According to Dr. Scott Shipley, project engineer for Spectrum at NASA’s Kennedy Space Center in Florida, what make this system unique is it will allow scientists to observe how different genes are turned on and off while the organisms grow in space. In ground testing using plants, the device works by exposing the plants to different colors of light while a camera records fluorescent light emitted from the plants with time-lapse imagery.
In these experiments plant seeds are placed on agar gel (a jelly-like substance obtained from algae) in a Petri plate set up in the Spectrum unit. The seeds germinate and as the seedlings develop, they are exposed to any combination of red, green, blue, white or infrared light to investigate different aspects of their growth and physiology.
In a typical experiment, an astronaut will load a Petri plate with seeds into the Spectrum unit, the system then runs on an automatic script controlling temperature and changing the lights according to a desired program and the camera takes pictures about every hour. Scientists on Earth will receive regular photographs of the plants growing in the Petri plate. The results will shed light on how plants grow differently in the microgravity environment of space.
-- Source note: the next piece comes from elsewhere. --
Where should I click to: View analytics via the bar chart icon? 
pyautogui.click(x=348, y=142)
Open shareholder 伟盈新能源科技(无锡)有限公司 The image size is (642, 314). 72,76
The Spectrum experiments will be important because genes control the physical and functional similarity between generations of plants. However, genes do not determine the structure of an organism alone. Environmental factors such as lighting and microgravity are other influences that can determine what types of plants are best suited for long spaceflights.
Recently, the team conducted a 14-day test with plant seedlings to evaluate whether the Spectrum prototype met NASA’s design specifications. At the end of the test, NASA managers and subject-matter experts conducted a critical design review to determine if the performance of the unit demonstrated it was ready for full-scale fabrication and assembly.
“There were a lot of smiles all around,” Shipley said. “The prototype passed the review and was judged to exceed all requirements. We also were given a ‘go’ to proceed with building the Spectrum unit.”
Aboard the space station, the flight version of Spectrum will be inserted into an EXpedite the PRocessing of Experiments for Space Station, or EXPRESS, rack. EXPRESS Racks support research aboard the station by providing structural interfaces, power, data and other elements needed to run science experiments.
Plans call for the flight unit to be launched to the space station aboard a commercial resupply services spacecraft.
“Our goal now is to have the Spectrum unit ready,” he said, “for a space station resupply mission in mid-to-late 2018.”